A Polyhedral Study of Lifted Multicuts
This work provides a theoretical foundation for graph decomposition methods in data analysis, but it is incremental as it builds on prior lifting concepts.
The authors studied the polytope associated with lifted multicuts in graphs, connecting it to existing work on clique partitioning and multilinear polytopes to enhance the characterization of graph decompositions.
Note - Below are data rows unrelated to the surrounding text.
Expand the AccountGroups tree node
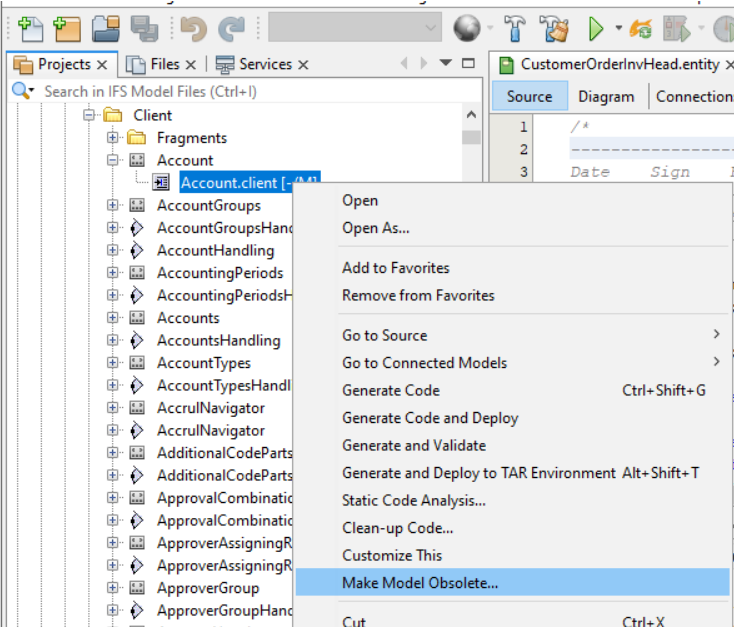The image size is (739, 631). click(x=112, y=206)
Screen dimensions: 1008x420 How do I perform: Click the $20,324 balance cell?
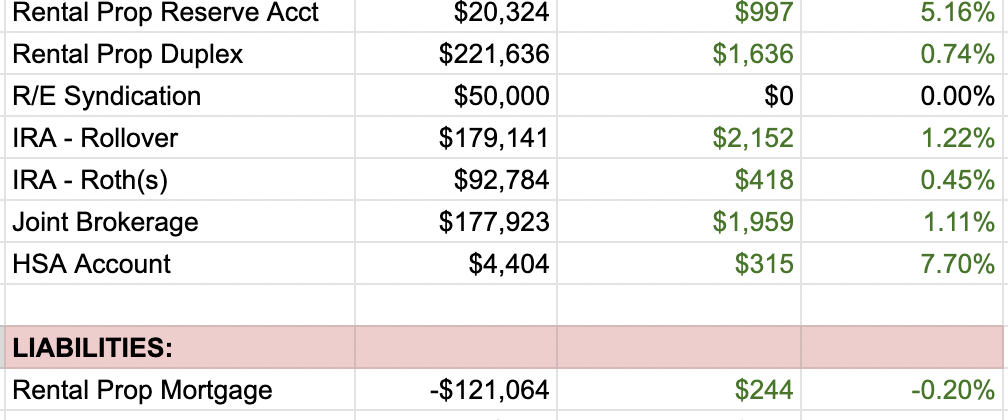pos(501,13)
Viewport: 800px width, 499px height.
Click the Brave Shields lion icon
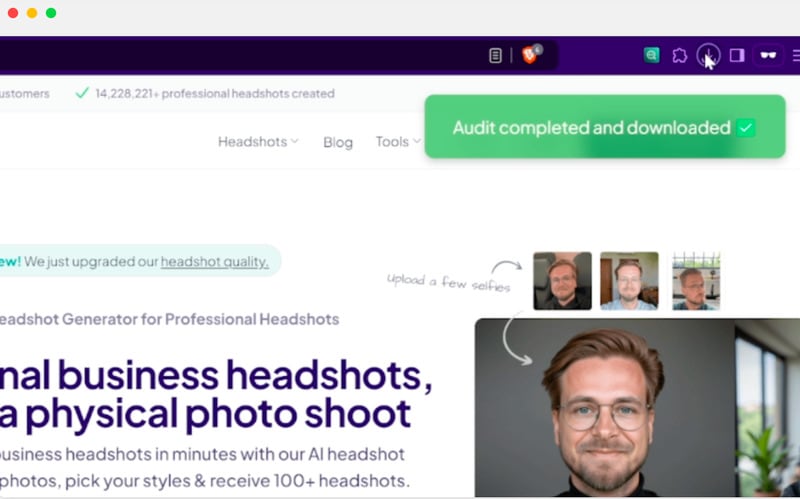pos(530,55)
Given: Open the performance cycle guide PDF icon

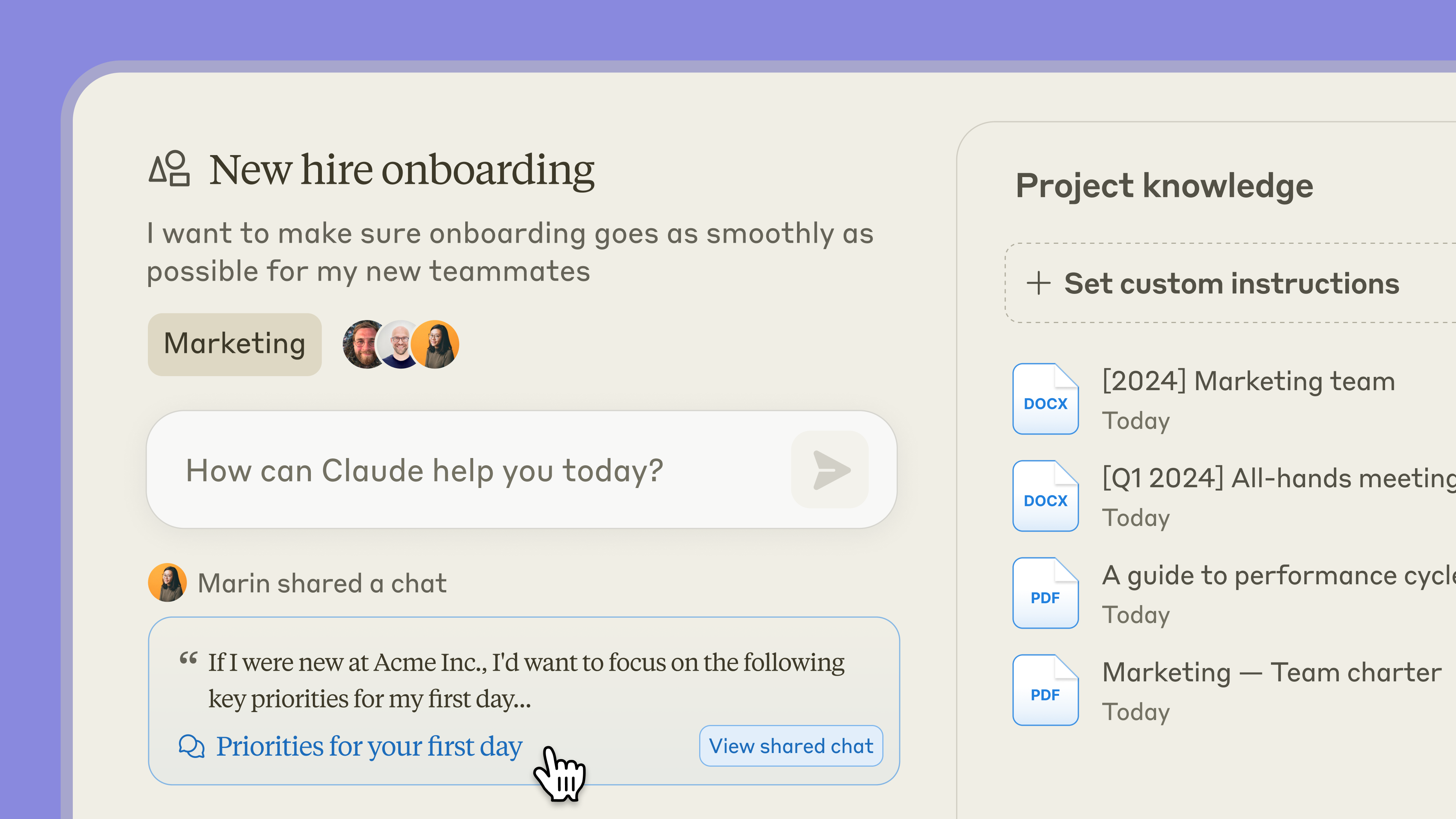Looking at the screenshot, I should point(1045,593).

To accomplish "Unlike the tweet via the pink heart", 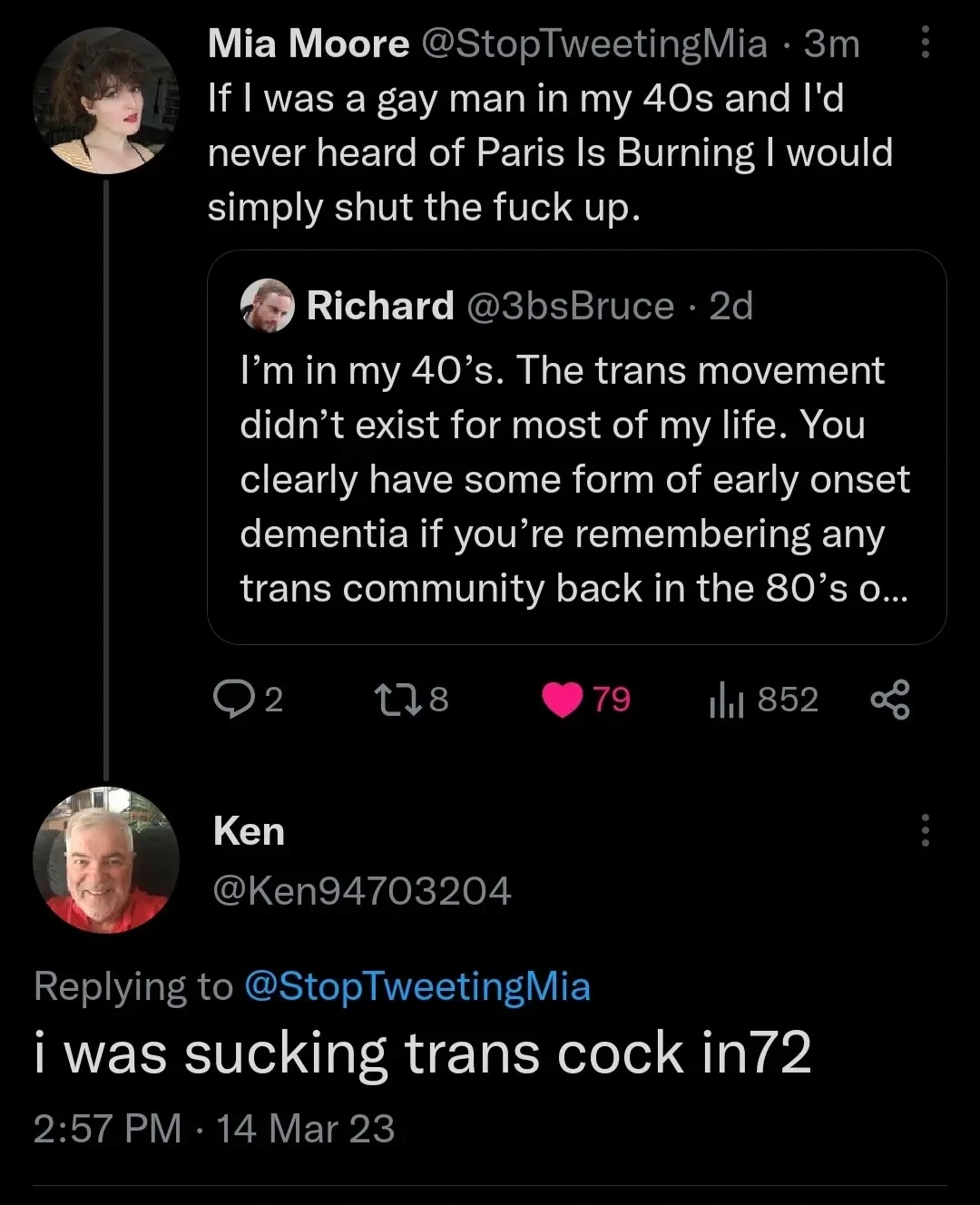I will [563, 700].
Fundamental to many applications in data analysis are the decompositions of a graph, i.e. partitions of the node set into component-inducing subsets. One way of encoding decompositions is by multicuts, the subsets of those edges that straddle distinct components. Recently, a lifting of multicuts from a graph $G = (V, E)$ to an augmented graph $\hat G = (V, E \cup F)$ has been proposed in the field of image analysis, with the goal of obtaining a more expressive characterization of graph decompositions in which it is made explicit also for pairs $F \subseteq \tbinom{V}{2} \setminus E$ of non-neighboring nodes whether these are in the same or distinct components. In this work, we study in detail the polytope in $\mathbb{R}^{E \cup F}$ whose vertices are precisely the characteristic vectors of multicuts of $\hat G$ lifted from $G$, connecting it, in particular, to the rich body of prior work on the clique partitioning and multilinear polytope.